34 Operational costs on businesses. Some also commented that the framework would impose an administrative burden on licensable cybersecurity service providers as the duration for which records of services provided must be kept was too long. Some cautioned that the licensing framework should not impose onerous requirements on businesses to avoid raising operational costs. We wish to clarify that we intend to keep licensing fees minimal and requirements simple to minimise the operational costs on businesses. The licensing framework will be light-touch when introduced and will be akin to a registration regime. We do not foresee significant operational costs on businesses. To lighten the administrative requirements on licensable cybersecurity service providers, the duration of service record keeping will be reduced from 5 years to 3 years.

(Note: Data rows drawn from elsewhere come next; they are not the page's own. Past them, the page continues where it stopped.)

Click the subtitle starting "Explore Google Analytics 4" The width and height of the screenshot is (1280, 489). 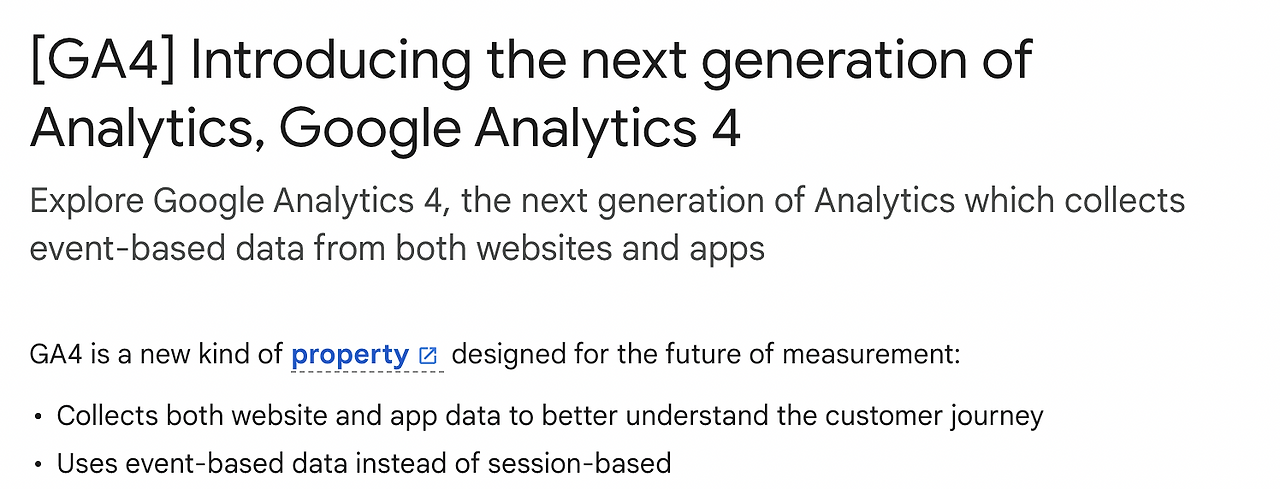click(607, 224)
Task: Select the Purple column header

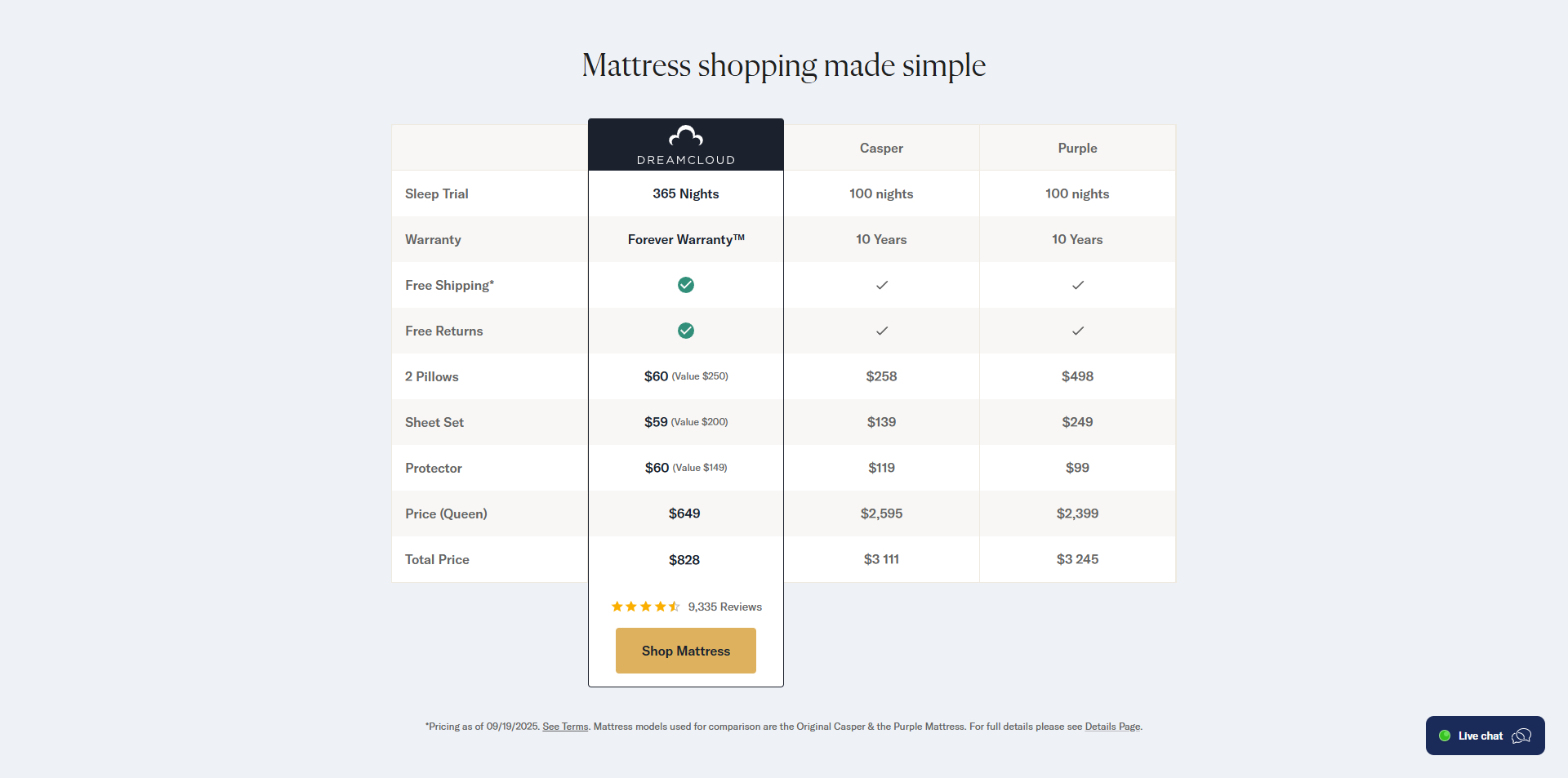Action: 1077,148
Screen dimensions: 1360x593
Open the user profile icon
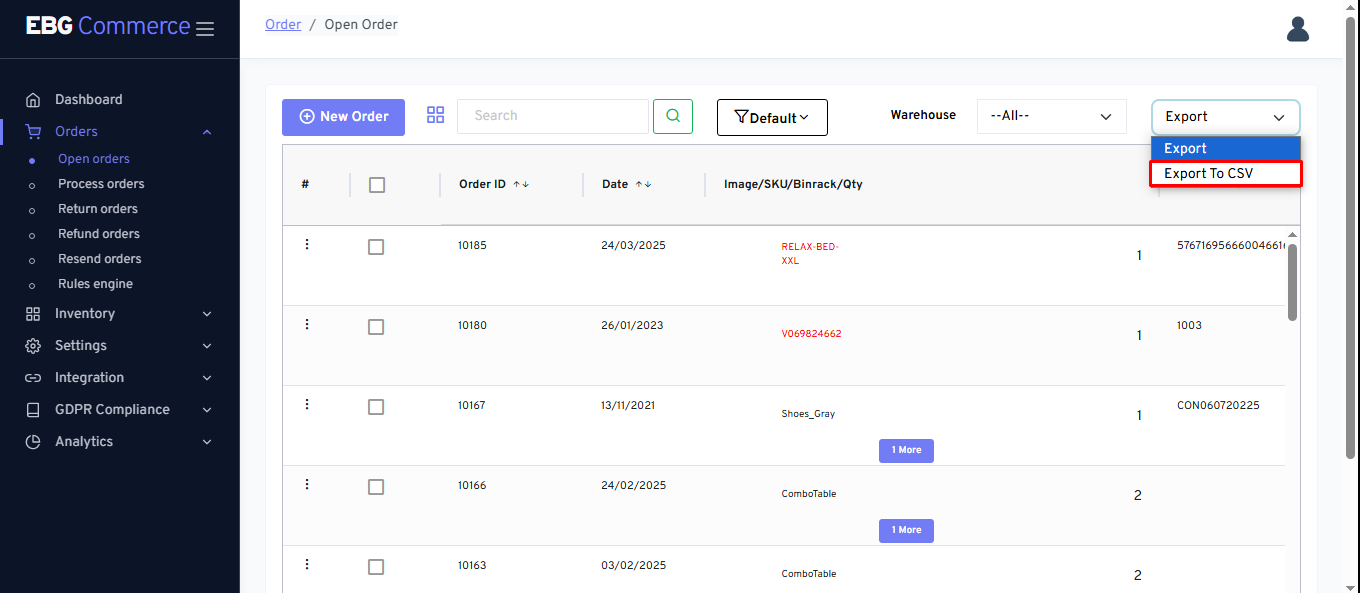click(x=1297, y=29)
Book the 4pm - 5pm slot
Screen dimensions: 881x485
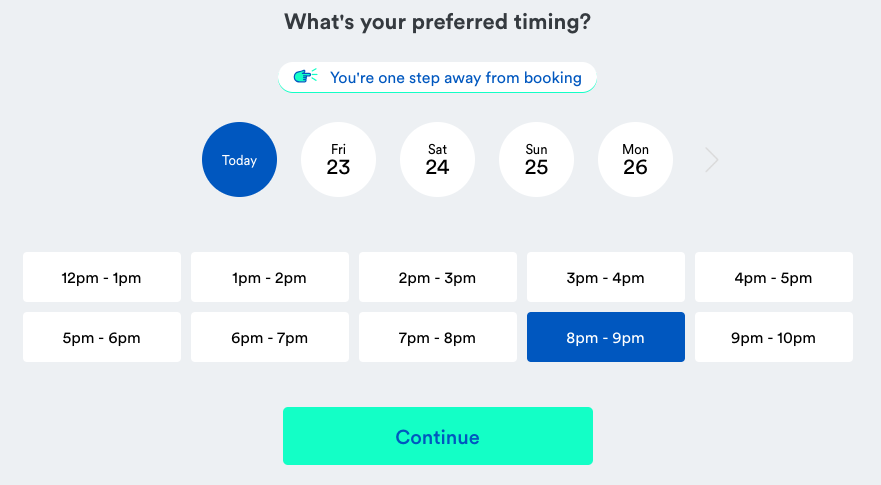pyautogui.click(x=774, y=277)
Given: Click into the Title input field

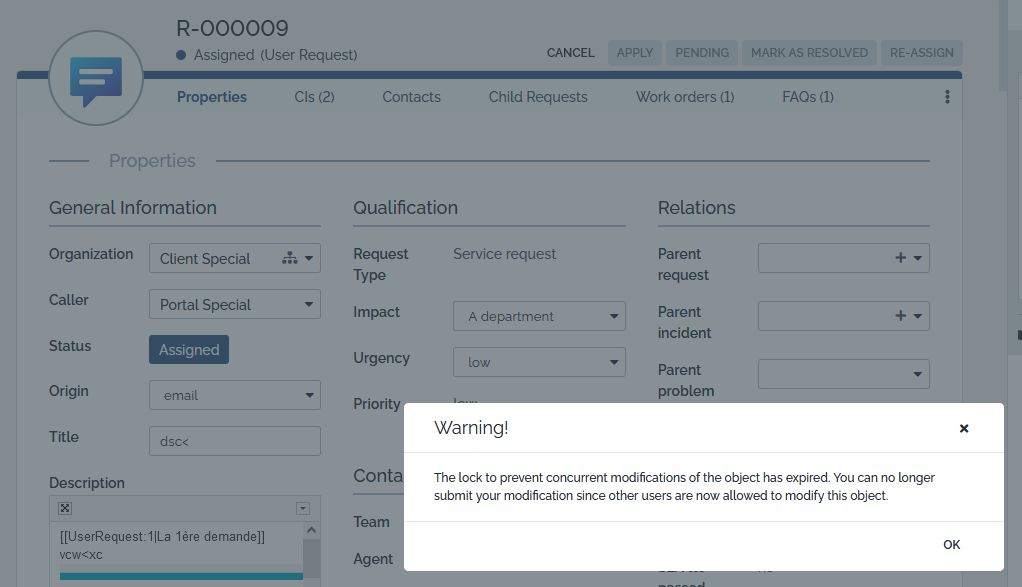Looking at the screenshot, I should [x=235, y=441].
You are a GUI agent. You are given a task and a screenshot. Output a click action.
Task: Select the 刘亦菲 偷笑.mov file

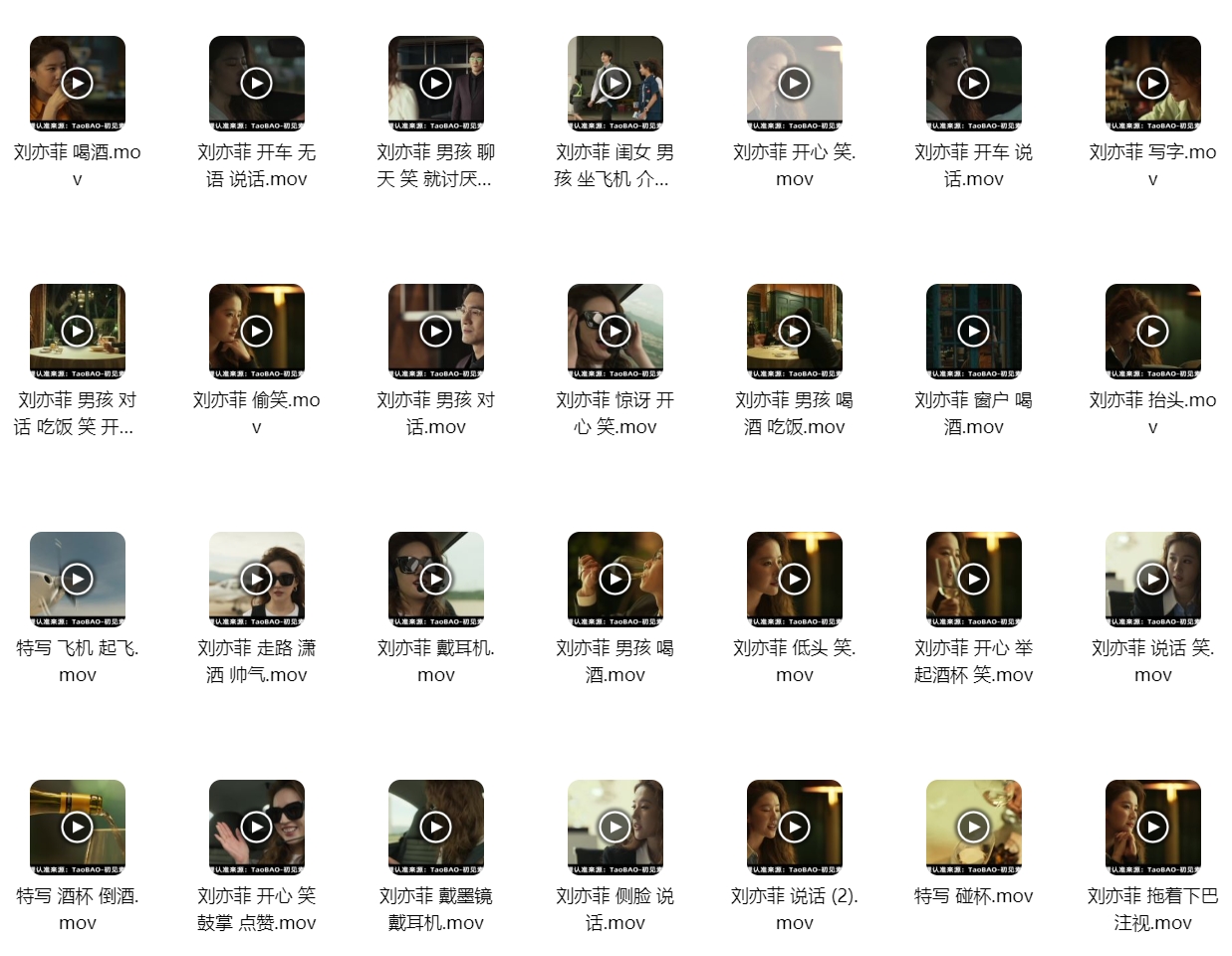257,332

(vii) Framework for Offences and Penalties
35 On the proposed criminal penalties for non-compliance with certain requirements under the Bill, there was feedback that the prospect of imprisonment should be avoided as non-compliance could be unintended, and due to technical reasons such as a lack of time or technical complications. In this regard, we wish to highlight that the offences are for wilful non-compliance with the requirements under the Bill, and not for the occurrence of cybersecurity breaches.
(viii) Implementation Timeline
36 We intend for Parts 3 and 4 of the Bill on CII protection and on responding to and prevention of cybersecurity incidents, and the supporting provisions in Part 1 (Preliminary), Part 2 (Administration) and Part 6 (General) to come into force a few months after, should the Bill be passed in Parliament. This is to allow time for the subsidiary legislations to be finalised and gazetted. However, the simplified licensing framework will not take immediate effect after the Bill is enacted. This is to allow CSA to further consult with stakeholders on the detailed requirements before operationalising the framework to further enhance its practicability for service providers.
37 There was also feedback pertaining to the implementation of the Bill. This includes, for instance, suggestions on the use of maturity models to assess the quality of cybersecurity implementation by CII owners and questions on operational details such as the types of cybersecurity exercises that CII owners would be required to participate in. Respondents also provided suggestions to refine the drafting of specific provisions in the Bill for better clarity. These will be taken into consideration as we refine the Bill and work on subsidiary legislation and supporting administrative processes.
38 We would like to thank our stakeholders and members of the public who provided feedback on the Bill. The feedback has allowed us to identify aspects of the Bill that could be refined or explained more clearly. It has also provided insights that will be useful during implementation.
39 We will continue to work closely with stakeholders in finalising the Bill, which we intend to introduce in Parliament in early 2018.
1 The CII sectors are: air aviation, banking and finance, energy, government, healthcare, land transport, media, maritime, security and emergency, infocomm, and water.
2 These include the proactive protection of CIIs, monitoring of and response to cybersecurity threats and incidents that have impact at a national level, and development and promotion of the cybersecurity industry in Singapore.